Focus remains on US dollar
The US dollar found only mild support from the FOMC minutes that were released late in the day on Wednesday, which signalled FOMC’s opening to more tightening. Needless to say, market pricing did not move much with the probability of another Fed rate hike remaining around 13% in September (35% in November.)
Attention remains on macro data, with jobless claims coming in roughly in line with estimates at 239K after last week’s surprise jump by 250K. The Philly Fed manufacturing index came in better at 12.0 vs. -9.8 eyed, improving sharply from -13.5 previously. After a stronger industrial production data on Tuesday, investors remain hopeful that a hard landing will be avoided in the US. For this reason, traders are struggling to find good reason to sell the dollar, apart from the fact it is starting to look a little bit overbought.
In recent weeks the greenback has been finding support from several sources – weakness in China, rising real US bond yields and weakness in Eurozone data. The release of stronger US retail sales data and industrial production data this week only helped to reinforce the view the US economy is holding its own relatively well in what should, in theory, be a challenging environment for the consumer faced with high inflation and interest rates. Fears over a hard landing have diminished, and now many analysts only expect to see the US economy experience a soft economic landing. Expectations that interest rates may have to remain high in the US for longer is what is helping to keep bond yields – and the US Dollar Index – elevated.

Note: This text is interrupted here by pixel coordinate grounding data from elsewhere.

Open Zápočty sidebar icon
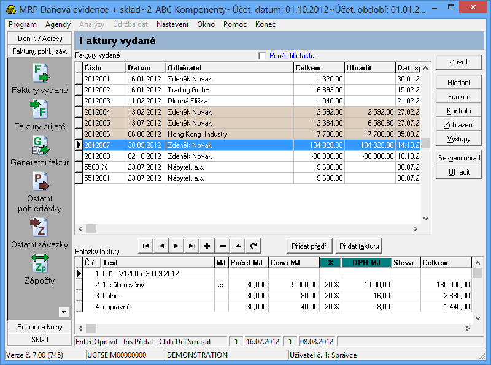Viewport: 491px width, 365px height. 39,264
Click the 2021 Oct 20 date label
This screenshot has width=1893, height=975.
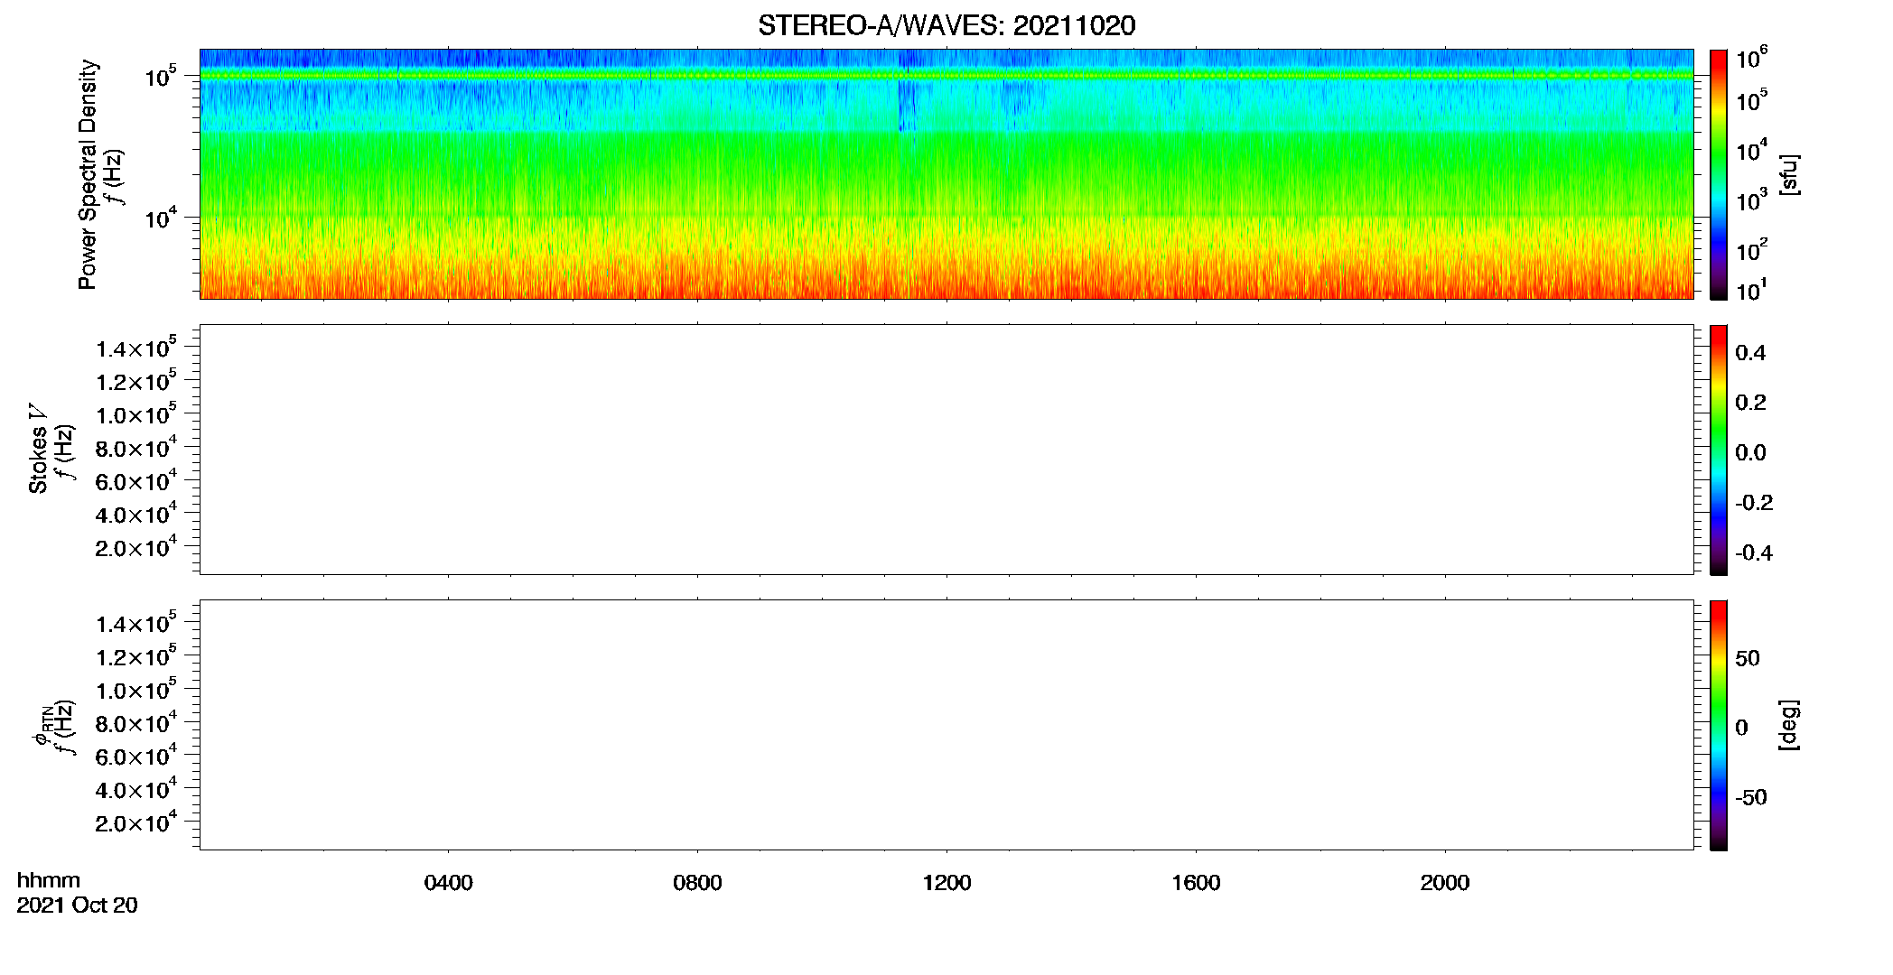click(x=77, y=905)
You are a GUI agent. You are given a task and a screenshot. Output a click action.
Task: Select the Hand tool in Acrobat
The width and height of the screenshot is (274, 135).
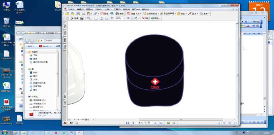coord(67,18)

EUR/USD technical analysis
The EUR/USD’s grip on the key 1.0900 support level was lost on Wednesday after the test of the key resistance around 1.0930/50 area, a previously support zone, was met with decent selling pressure. So, the EUR/USD closed the session lower, confirming the ongoing bearish bias.
The 1.0900 level is now going to be the first line of defence for the bears, followed by 1.0950ish area. For as long as they defend these levels, then the EUR/USD could be heading below the July low at 1.0833, with the 200-day average being the subsequent target around 1.0785.
The bulls will want to see a higher high now before becoming confident that rates have bottomed. As a minimum, they want to see 1.0950 reclaimed on a closing basis, while a move above 1.1000 would be more ideal. The most recent high comes in at 1.1065 and this level would be the line in the sand for many bearish speculators, I would imagine.